# What's the deal with these bearing buddies?



## moloch16 (Jun 19, 2011)

My "new to me" boat came with bearing buddies on the trailer. I took the plastic cover off for a visual inspection and noticed the plastic cover is full of grease, and there is a lot of grease around the grease zerk. This doesn't seem normal to me, it seems the grease should be on the inside of the zerk not on the outside and in the plastic cover. Does this indicate a problem?

In the attached picture you can see what I'm talking about. Notice the grease that splattered on the wheel as I towed it this morning.


----------



## lckstckn2smknbrls (Jun 19, 2011)

Take it all apart clean and inspect everything.


----------



## crazymanme2 (Jun 19, 2011)

Your bearing buddy's look like mine.Mine has a rubber cover you take off to grease & you will see grease coming out when greasing.


----------



## bcbouy (Jun 19, 2011)

looks like it wasn't cleaned out after greasing. mine ooze when i pump them full.


----------



## TNtroller (Jun 20, 2011)

looks fairly normal, previous owner just greased 'em and put the cover back on. I would disassemble, clean and repack the bearings, and fill it up again just to be sure there are no air pockets or water inside the hub, etc.


----------



## BassBlaster (Jun 21, 2011)

Yep, completely normal. You can take em off like said and clean em up but unless you wipe them down all the time they are gonna continue to look like that. They always ooze especially when full. Just buy some bras for them to keep your wheels clean.


----------



## Hanr3 (Jun 26, 2011)

I dont have any grease ouzing past my bearing buddies. Just returned home from a 400 mile round trip weekend outing. I have 8" tires and ran 65mph each way, hubs still cool/luke warm to the touch. Still no grease ouzing past my bearing buddies. Are you sure they are supposed to leak? I thought that was a sign they were overfilled. My understanding was you filled until the spring started to move, that indicated the hub was full of grease.


----------



## TNtroller (Jun 27, 2011)

Hanr3 said:


> I dont have any grease ouzing past my bearing buddies. Just returned home from a 400 mile round trip weekend outing. I have 8" tires and ran 65mph each way, hubs still cool/luke warm to the touch. Still no grease ouzing past my bearing buddies. Are you sure they are supposed to leak? I thought that was a sign they were overfilled. My understanding was you filled until the spring started to move, that indicated the hub was full of grease.

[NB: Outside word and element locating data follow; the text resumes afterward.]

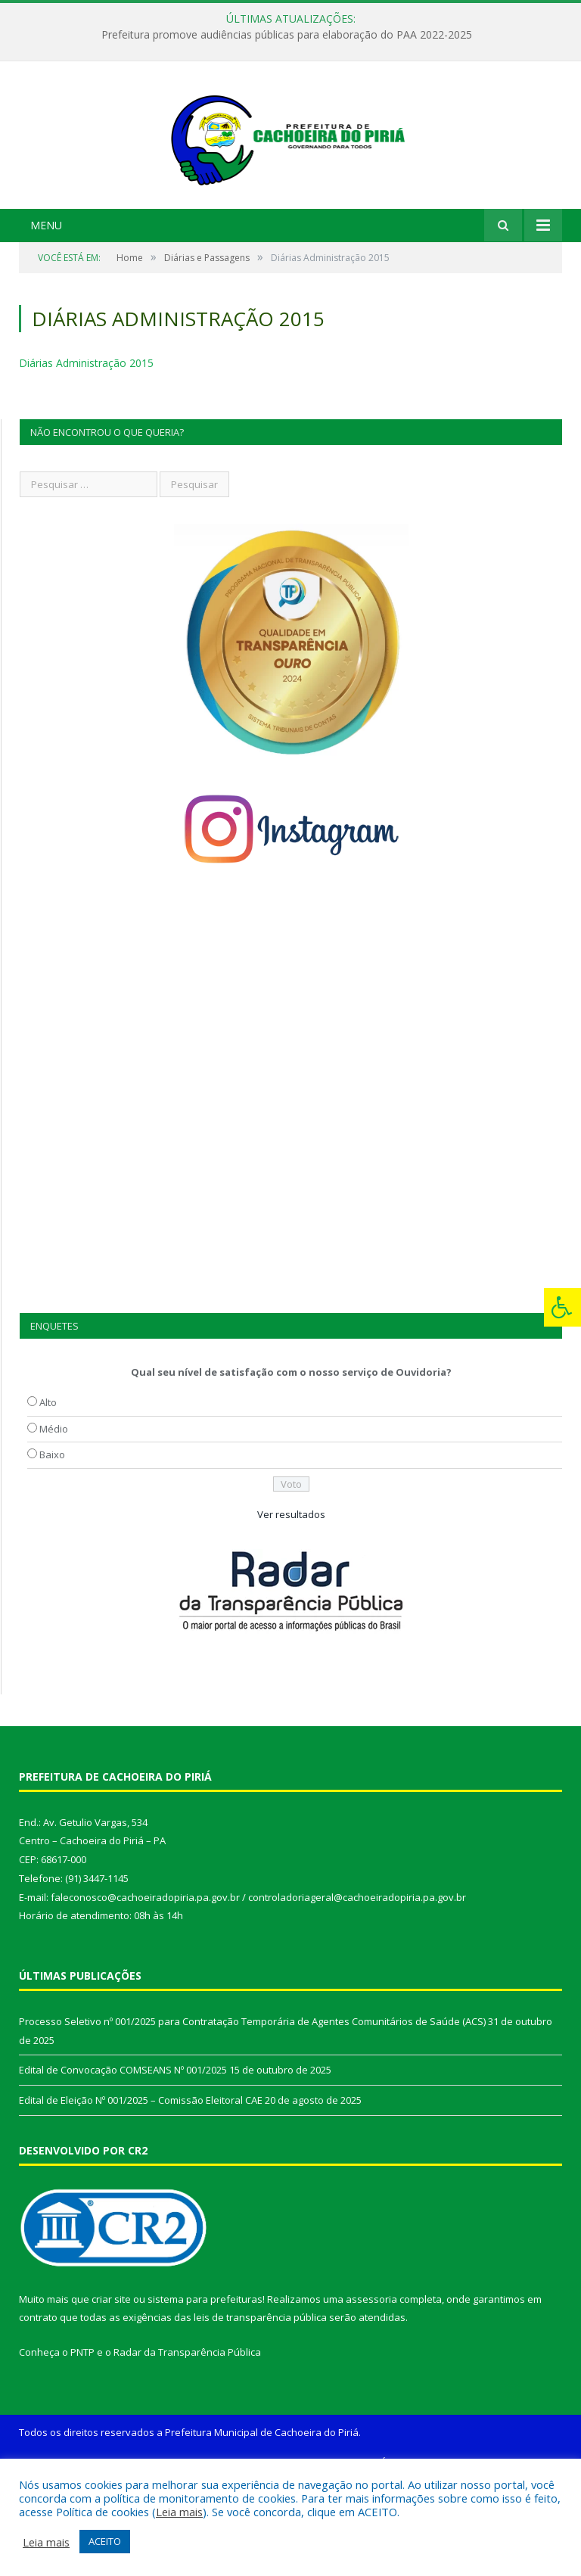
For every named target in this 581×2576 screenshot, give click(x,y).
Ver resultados (291, 1609)
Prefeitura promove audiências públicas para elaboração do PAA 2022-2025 (286, 35)
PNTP (82, 2446)
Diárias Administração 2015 (86, 457)
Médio (53, 1523)
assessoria (371, 2393)
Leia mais (179, 2511)
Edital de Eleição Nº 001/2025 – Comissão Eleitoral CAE (141, 2194)
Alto (48, 1497)
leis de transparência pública (260, 2412)
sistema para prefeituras (205, 2393)
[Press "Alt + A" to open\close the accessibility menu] (562, 1307)
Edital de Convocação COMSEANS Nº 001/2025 (123, 2164)
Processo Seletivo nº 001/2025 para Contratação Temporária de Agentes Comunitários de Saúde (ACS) (252, 2116)
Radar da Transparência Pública (187, 2446)
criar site (111, 2393)
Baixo (52, 1549)
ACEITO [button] (105, 2541)
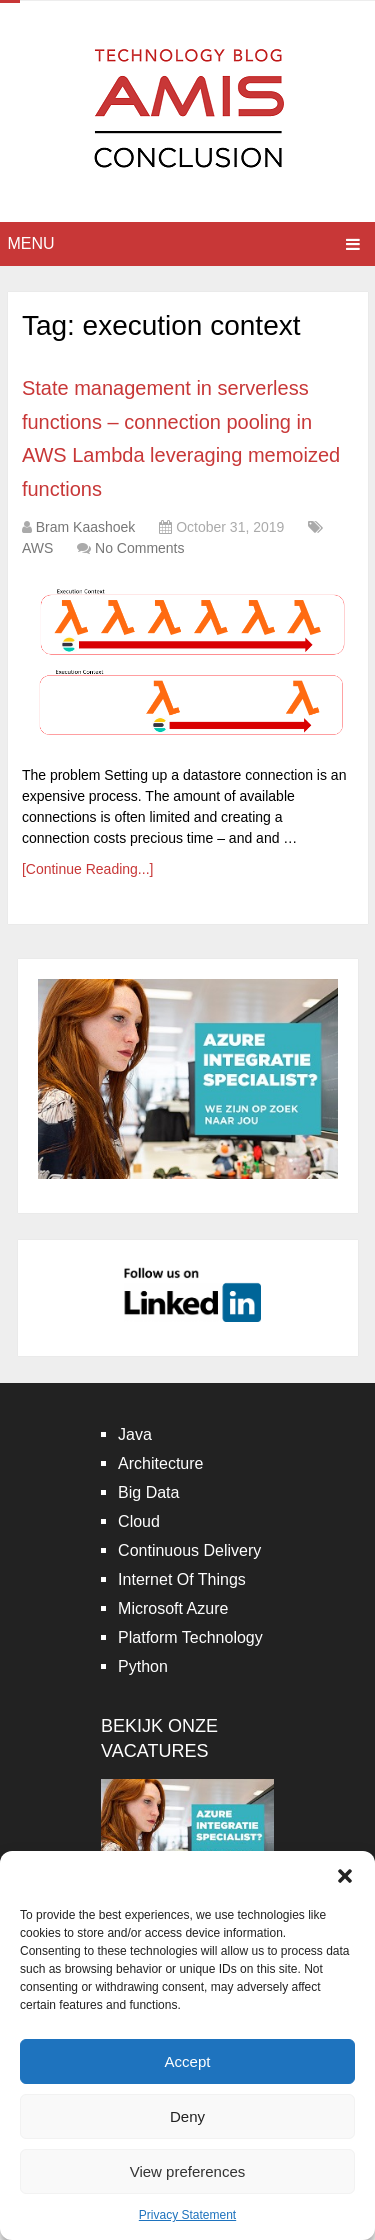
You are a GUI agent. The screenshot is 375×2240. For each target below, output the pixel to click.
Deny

correct on the oozzing being caused by overfilling the BB's


----------



## gajet31 (Jun 28, 2011)

I found the same thing on my wheels. At first I noticed the splattered grease everywhere. I took off the small rubber cap and grease was everywhere. After disassembling each hub and regreasing, I noticed it was still coming out of the seams. Now I have put the rubber stopper back on, and bought small rubber end pieces that cover the entire hub, which keeps the grease from splattering. It seems like a messy situation, but I believe its correct.


----------